I sintomi elencati dal professore riguardano migliaia di pazienti di tutte le ondate. La maggior parte dei pazienti in follow-up, però si sono ammalati nel corso della prima. Nelle emergenze successive, infatti, le forme cliniche erano meno importanti e molti sono sfuggiti all’osservazione ospedaliera. «Numeri ce ne sono pochi – ammette – si parla di un 20% di pazienti che lamenta dolore toracico, un 2-4% sviluppa trombosi, un 7% embolie polmonari. Ma sulle complicazioni cardiache c’è molta discussione e i dati sono in divenire». Le conseguenze sul cuore interessano anche i giovani?. «Sulla base di quello che sappiamo ora, nel lungo periodo sicuramente qualcosa sul cuore resta. Non sappiamo ancora quanto grave, se questi effetti si risolveranno nel tempo, se lasceranno cicatrici indelebili o comporteranno e un peggioramento delle condizioni di salute. Soprattutto negli adulti. I giovani, ripeto, sfuggono ai dati degli ospedali e sono rintracciabili solo se cercati in modo specifico».
«Chiunque abbia avuto un Covid importante deve fare una visita di controllo a tre mesi dall’infezione nei centri che hanno ambulatori Long Covid anche se non ci sono sintomi. Chi ha sintomi persistenti deve fare esami anche successivi, a sei mesi e oltre, dipende da quali sono i risultati dei primi effettuati. Farei un check di controllo intorno ai tre mesi per poi continuare a monitorare la situazione finché il problema non si risolve».

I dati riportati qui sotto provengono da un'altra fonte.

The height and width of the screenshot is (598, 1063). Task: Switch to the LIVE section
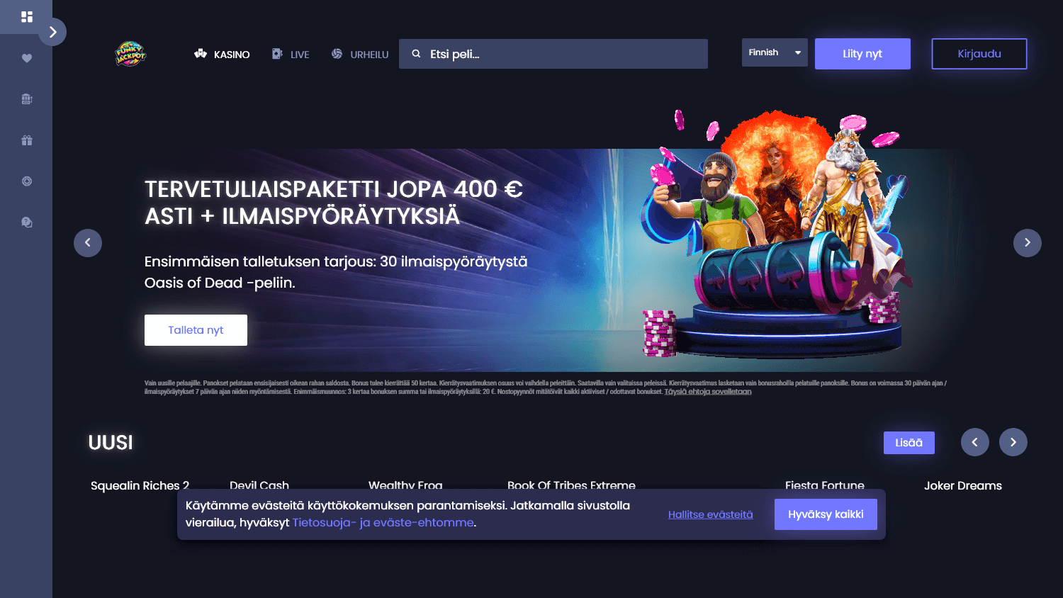tap(291, 54)
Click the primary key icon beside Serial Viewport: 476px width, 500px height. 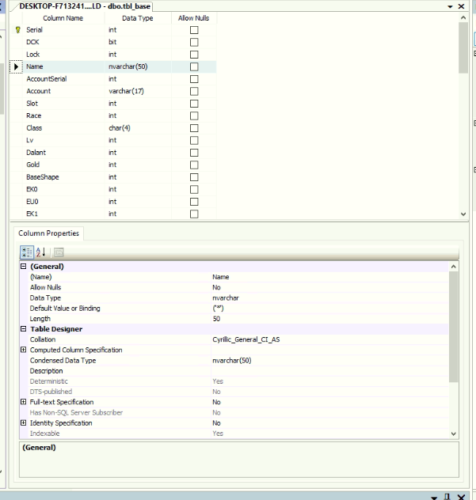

Nella prima fase della pandemia si è discusso tanto della possibile pericolosità di alcuni farmaci per l’ipertensione. «Qualcuno scrisse che questi farmaci spalancano la porta al virus – sottolinea il professore -. Vorrei segnalare che di recente è uscito un lavoro in collaborazione con l’ospedale di Bergamo. Dai dati raccolti su 1400 pazienti colpiti da Covid-19 nei primi mesi del 2020 è emerso, al contrario, l’effetto protettivo dei farmaci anti RAAS nei soggetti più anziani e con mortalità più elevata. In relazione al Long Covid e alle ripercussioni sul cuore, si è visto che questi farmaci, in specifiche situazioni cliniche, possono dare una continua protezione. È fondamentale, quindi, per tutti, continuare le terapie» evidenzia l’esperto.
Per introdurre strategie di gestione clinica degli effetti del Long Covid è nato il progetto ISS-Ministero della salute. «L’obiettivo – conclude il professore – è raccogliere più dati in modo organizzato e sistematico. Preparare una scheda di raccolta dati condivisa e omogenea ci consentirà di avere un numero elevato di osservazioni. E di dare indicazioni più stringenti e solide basate su maggiori evidenze».